Bu asılsız oryantalist iddialarını dillendirenler ya cahil yada kafa karıştırmak isteyen hristiyanlara maşa. O halde onlar önce incillere baksınlar. Zira 400 incilin biri diğerini tutmaz. Neyse ki 4 e indirebilmişler bari. ""Bıraksaydınız, 396 adet incil yakılmasaydı, bugünkünden çok daha renkli, detaylı ve daha kuvvetli 400 tane incil’iniz olacaktı(!)""
Hz osman zamanına ait mushafların (kuran) pek çoğu mevcut. Başka yalanlar bulun bence bundan size ekmek çıkmaz. Ha bi de topkayı sarayı kutsal emanetler kısmını bi ziyaret ediverin. Cahilliğe Faydası olur..
--spoiler--
- Dr. Muhammed ibni Lütfî es-Sabbâğ, "Lemehât fî Ulûmi'l-Kur'ân" adlı kitabında; "Osmanî Mushaflar şimdi nerede?" başlıklı kısımda şöyle diyor:
...Hicri 614 yılında ölen ibni Cübeyr, Seyahatnâme'sinde, Dımışk Câmi'inden söz ederken şunu zikretmiştir.

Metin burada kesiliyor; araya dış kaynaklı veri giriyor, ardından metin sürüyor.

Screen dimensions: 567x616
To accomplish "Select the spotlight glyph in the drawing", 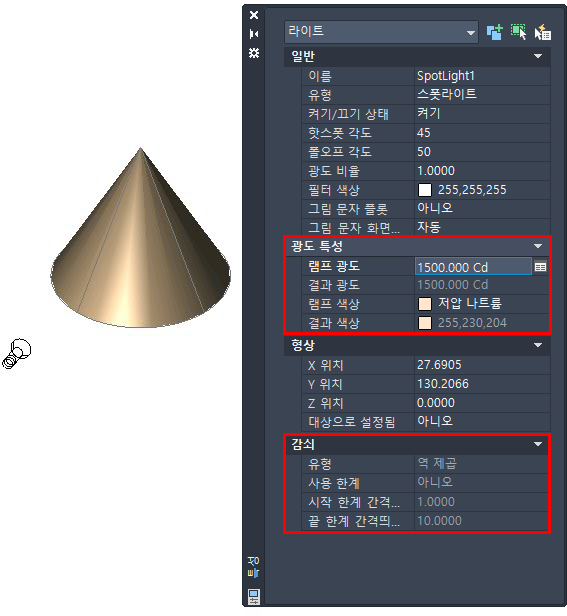I will click(17, 354).
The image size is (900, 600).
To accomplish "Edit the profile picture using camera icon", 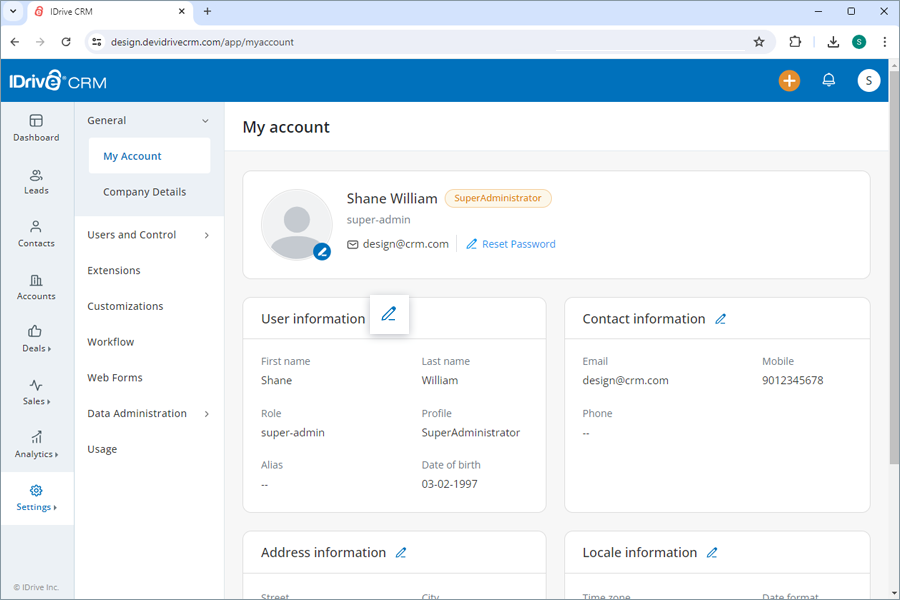I will tap(321, 252).
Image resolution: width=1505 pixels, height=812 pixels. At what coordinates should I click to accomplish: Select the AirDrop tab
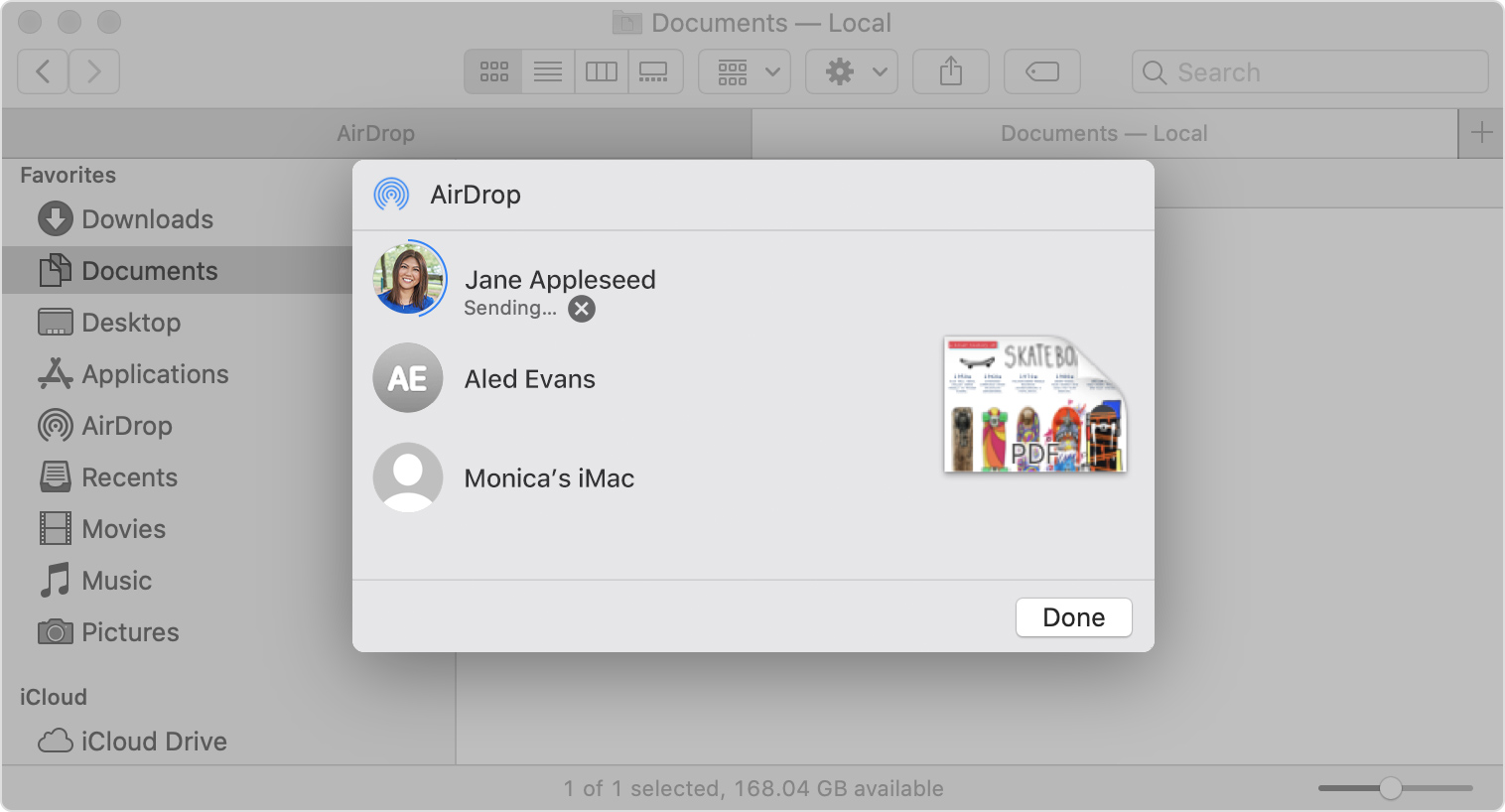[x=376, y=133]
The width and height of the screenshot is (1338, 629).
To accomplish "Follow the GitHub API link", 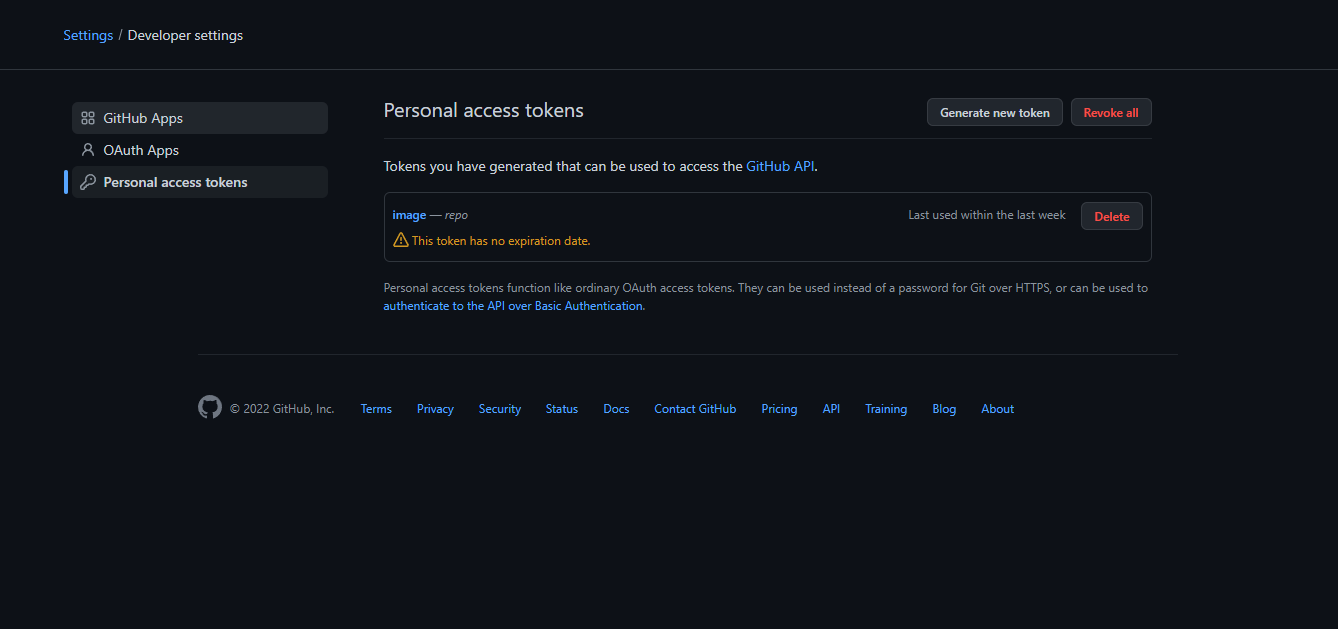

“Mısırdaki yeni maksurenin doğu rüknünde (köşesinde) büyük bir dolap (hazâne) vardır ki içinde Osman'ın mushaflarından bir mushaf bulunmaktadır. O Osman'ın Şam'a gönderdiği mushaftır. Dolap her gün namazın ardı sıra açılır. insanlar ona dokunup öpmekle teberruk ederler. Onu uğurlu sayarlar.” (el-Burhan, 1/235-el-itkan, 1/60)
- ibni Faldan el- Ömeri Ö.Hicri 749) de Dımışk’ta bir mushaf görmüştür. Onun Osmani mushaflardan biri olduğunu anlatıp, Onun sol tarafında, müminlerin emiri Osman ibni Affan’ın hattıyla “Osmani Mushaf” diye yazılı olduğunu söylemiştir. (Mesalikü'l-Ebsar fi memaliki’l-Emsar, 195)
- ibni Batuta, Şam’daki nüshadan ayrı Basra’da Osmani mushafından bir tane daha gördüğünden bahseder. (Rıhletü ibni Batuta, 1/116)
- Dr. Abdurrahman eş-Şehbender demiştir ki: Dımışk-ı Şam'da bu Osmânî mushaflardan bir nüsha elde ettim. Maalesef onu, otuz yıl önce Emevî Camiini yakıp kül eden yangında ateş telef etmiş." O, bu sözü, M. 1922 yılının Nisan ayında yazmıştır. (Müzekkirât-ı Abdurrahman eş-Şehbender, s. 34)
- Üstad el-Kevserî'nin zikrettiğine göre; Şeyh Abdulhakîm el-Efgânî (ö.H. 1326-M.1908), ölümünden önce bu Osmânî Mushaf'ın resmine (yazı ve imlâsına) uygun bir mushaf kopya etmiştir.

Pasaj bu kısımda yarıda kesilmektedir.